I took my first steps in England. There was no stumbling, no uneasiness to it. I in no way resembled a fawn learning how to use its legs. I just stood up and walked the length of an English garden, and that was it. I was suddenly walking, as though I had been practicing in secret, as though I had known how to do it all along. That afternoon I was ready, and so I began.

And I’ve never stopped. Sometimes all of the places I’ve been to and things I’ve experienced become intertwined in my memory with each other and with books I’ve read, movies I’ve seen, dreams I’ve had. Sometimes the past becomes nothing more than a series of stories I’ve heard and told.

But my feet remain the truth, the evidence, the division between fact and fiction. These feet have walked through English gardens, through Canadian forests, through the fields of India. They have hiked up the Himalayas and strolled through the streets of Paris. They have been washed in the Atlantic, Pacific, and Indian oceans, blessed in the Ganges. They have squished in the mud of rainy concert venues, moving in time with the music. They have danced. They have jumped.  They have skipped. They have endured.

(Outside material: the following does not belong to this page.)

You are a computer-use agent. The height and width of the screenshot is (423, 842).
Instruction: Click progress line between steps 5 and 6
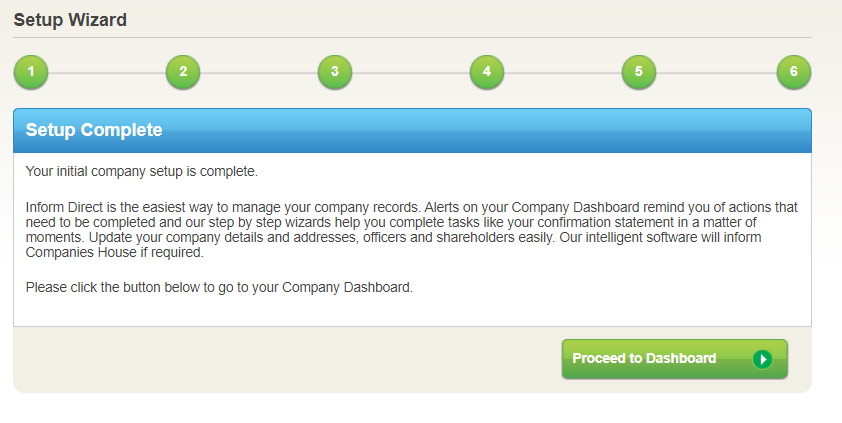click(x=716, y=72)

They have felt the sweet coolness of summer grass and the frigidness of snow. They have been burned and soothed on the beaches of New Jersey, Spain, France, Barbados, California, and Goa. They have led me through the busy streets of Philadelphia, New York, Boston, DC, Delhi, Amsterdam, Prague, London, and Rome. They have stood with me in quiet stillness on the hillsides of Ireland and Scotland.

They have taken me through churches and synagogues and mosques. They have journeyed with me through museums around the world. They have stomped along with cattle and horses and elephants. They have shopped in stores and open markets and yard sales. They have wandered through libraries and bookstores for hours. They have sat patiently through movies and concerts and plays.

They have led me on and off the stage. They have exercised with me and meditated with me. They have walked miles upon miles for charity. They have grown tough in the summers and soft in the winters. They have splashed in newly formed puddles and felt the harsh concrete on their soles. Their nails have been painted every color of the rainbow at least once and they have been placed inside every kind of shoe imaginable. They have been cut and bruised and blistered and stung, but they have also been tenderly washed and soaked and rubbed.

They have been cursed for their pain, but mostly, they have been loved for their purpose. This is what it means to love your body. Even if you have yet to learn how to love it as a whole, its individual parts deserve our praise.

Praise for the eyes that help me see the world. Praise for the ears that help me listen to others speak and cry and sing. Praise for the nose that helps me appreciate the scent of rain and flowers in spring. Praise for the mouth that helps me voice my opinions and love, that allows me to taste the delicious offerings of this life. Praise for the arms that hold others between them, that lift children up, that hug tightly. Praise for the hands that allow me to write.

Praise for the feet, that miraculous pair, who give so much and ask for so little in return. Praise for the way they have allowed me to move, and explore, and discover beauty everywhere.

One day in an English garden I stood up and walked, and my life has never been the same since. For that too, I give praise.